PNJ Saturday April 19, 2003
PNJ, 4/30/03, A right to defense, Letter to Editor
A right to defense

I'm writing this letter concerning the Daniel Carter case. I totally agree with Charles Horn that Carter's charges should be left up to the judge, since he is a juvenile. It should be left up to the judge to decide Carter's punishment, not left up to a jury and power-hungry prosecutors to decide his fate.

He was clearly justified in defending himself from his uncle. He was defending himself in his own home from a very vicious attacker and now the state attorney wants to charge this young juvenile with first-degree murder.

Daniel clearly has a defense, but now prosecutor David Rimmer wants to offer young Daniel a plea bargain of 12 years in adult prison. There is clearly something wrong with that. He's only 15 years old. He is not an adult and should not be treated like one.

It is clearly time that the judges in Pensacola be given back the decision of what to charge juveniles with in criminal cases, not a jury or the prosecutor. Juveniles have a right to defend themselves from their attackers. - Buddy Newman, Pensacola

Letter to the Editor

Hard to believe; another young teen charged with murder as an adult, facing life without parole, when he was clearly defending himself. A 15 year old, Daniel Carter has been sitting in Escambia County Jail in isolation for several months. David Rimmer is prosecuting a young boy who was attacked by a violent uncle; the boy acted totally in self-defense against a vicious attack in his own home. The Uncle's act was not disciplining the child but engaging in a gratuitous and mean-spirited beating. .

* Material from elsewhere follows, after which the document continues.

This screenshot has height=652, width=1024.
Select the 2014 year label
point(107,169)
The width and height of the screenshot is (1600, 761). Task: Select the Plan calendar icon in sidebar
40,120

This paper reported that Daniel has a defense that even Rimmer concedes could work in a jury trial, prompting Rimmer to offer a plea bargain of 12 years in adult prison!. Rimmer is fast becoming known as a serial child abuser who uses the courts to brutalize children - the sort of man who feeds off of the weaknesses of abused children.

The boy's condition has significantly deteriorated in jail where if he is not immediately sent to a juvenile psychiatric facility he is in danger of doing harm to himself; given his psychiatric condition, he will be abused in an adult facility . Wake up Florida, who's child will be next?